Cross validation will be used on the predictions generated by the model to check its validity.

#### **Cross Validation model 1**
Stratified K-Fold Cross Validation method is used. This variation of k-fold cross-validation is used when the target variable is imbalanced. It ensures that each fold is a good representative of the whole dataset.
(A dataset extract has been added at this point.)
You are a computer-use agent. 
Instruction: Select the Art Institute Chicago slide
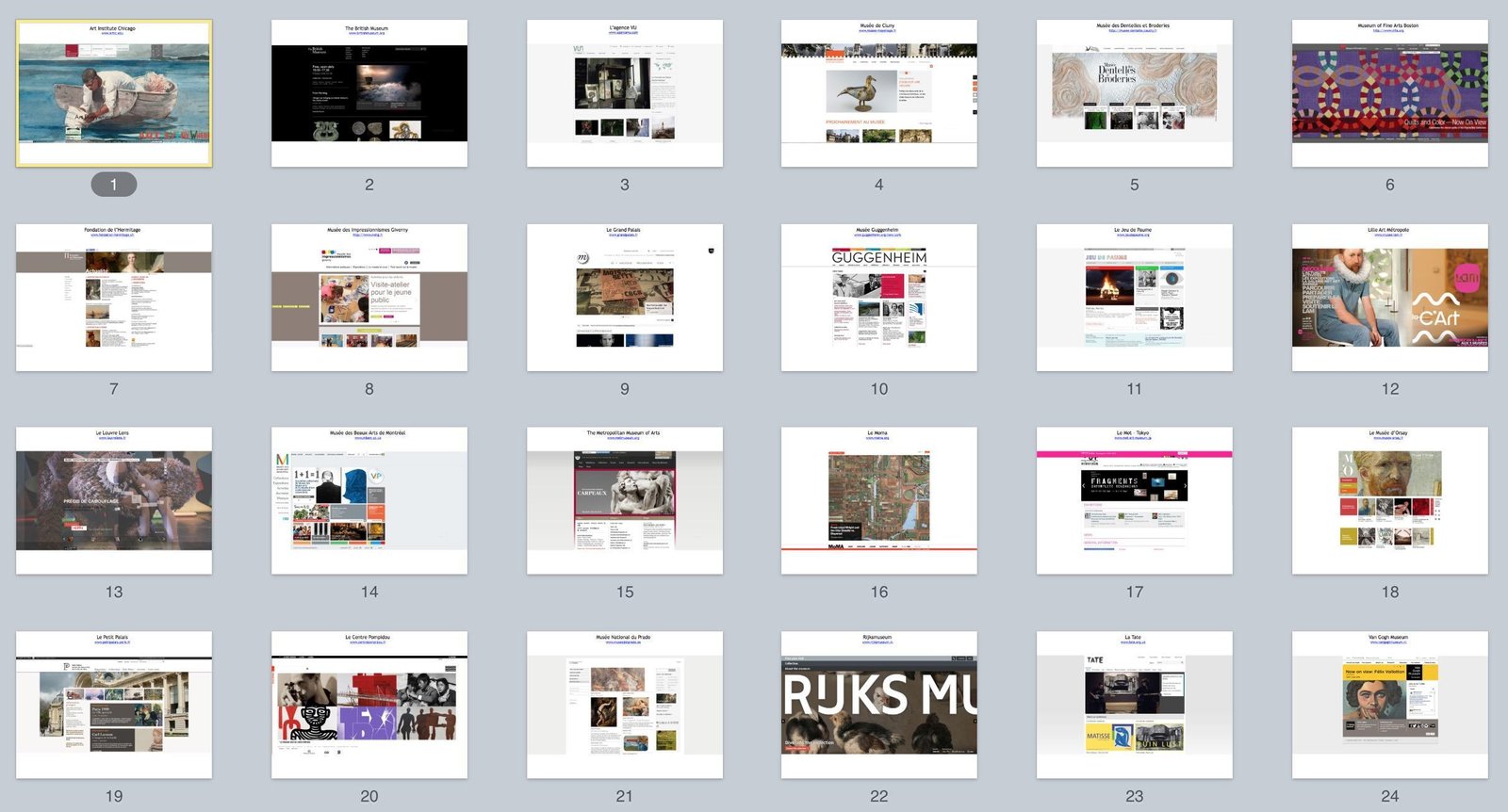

The average for all the iterated accuracy scores is calculated to determin the overall accuracy of the model.

In [None]:
# Perform Stratified K-Fold Cross Validation
skf = StratifiedKFold(n_splits=5)
cross_val_predictions = cross_val_predict(model1, X, y, cv=skf)
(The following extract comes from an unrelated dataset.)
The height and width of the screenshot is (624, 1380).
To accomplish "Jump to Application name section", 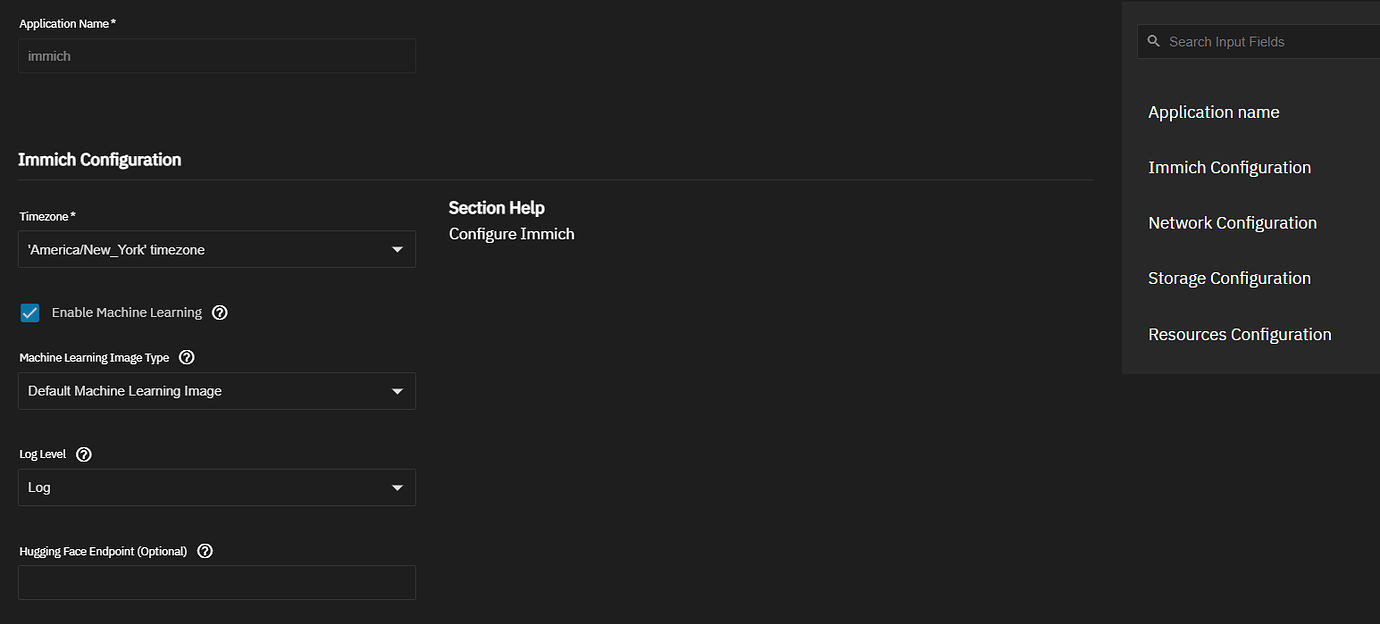I will coord(1213,112).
kf = StratifiedKFold(n_splits=5, random_state=1, shuffle=True)
i = 1
scores = [] 
for train_index, test_index in kf.split(X, y):
    print('\n{} of kfold {}'.format(i, kf.n_splits))
    xtr, xvl = X.iloc[train_index], X.iloc[test_index]
    ytr, yvl = y.iloc[train_index], y.iloc[test_index]
    model = LogisticRegression(random_state=1)
    model.fit(xtr, ytr)
    pred_test = model.predict(xvl)
    score = accuracy_score(yvl, pred_test)
    scores.append(score)
    print('accuracy_score:', score)
    i += 1

# Calculate the mean validation accuracy score
mean_score = np.mean(scores)
print(f"\nMean validation accuracy score: {mean_score}")

***Insight Gained:***

    - The difference between the two accuracy scores can be attributed to the fact that cross-validation provides a 
      more robust measure of the model’s performance.
    - In cross-validation, the model is trained and tested on different subsets of the data, which helps to ensure 
      that the model’s performance is not overly dependent on the specific way the data was split into training and
      test sets.
    - The higher mean validation accuracy score suggests that the model’s performance may be slightly better than what
      was observed on the initial test set.
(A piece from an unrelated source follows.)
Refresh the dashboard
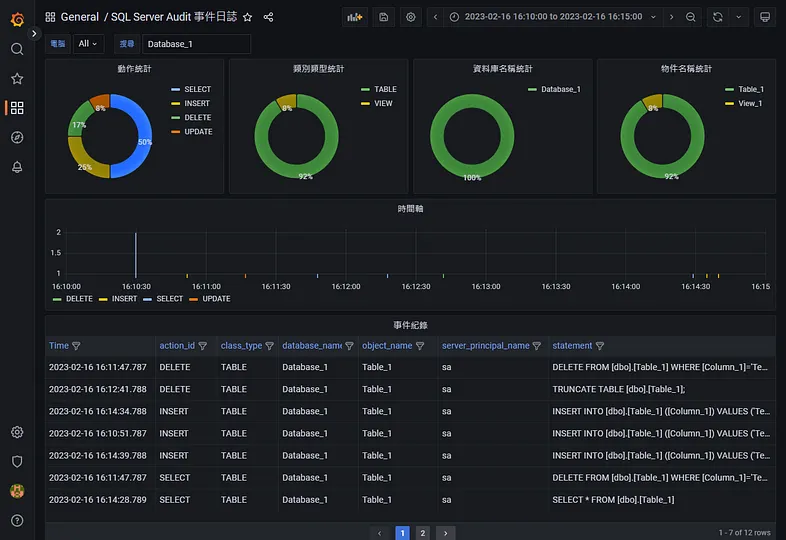The width and height of the screenshot is (786, 540). [x=718, y=17]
## B. Predictions of the Model
All the predictions generated from the first model are stored in CSV files

In [None]:
# Remove the data from the Logistic Regression model Predictions.csv file to prevent duplicate storage
open('Log_Reg_Mod1_Predictions.csv', 'w').close()
open('Log_Reg_Mod1_Cross_Validate_Predictions.csv', 'w').close()

# Save the predictions to a CSV file
predictions_df = pd.DataFrame(test_predictions, columns=['Predictions'])
predictions_df.index.names = ['Index']
predictions_df.to_csv('Log_Reg_Mod1_Predictions.csv', mode='a', header=True)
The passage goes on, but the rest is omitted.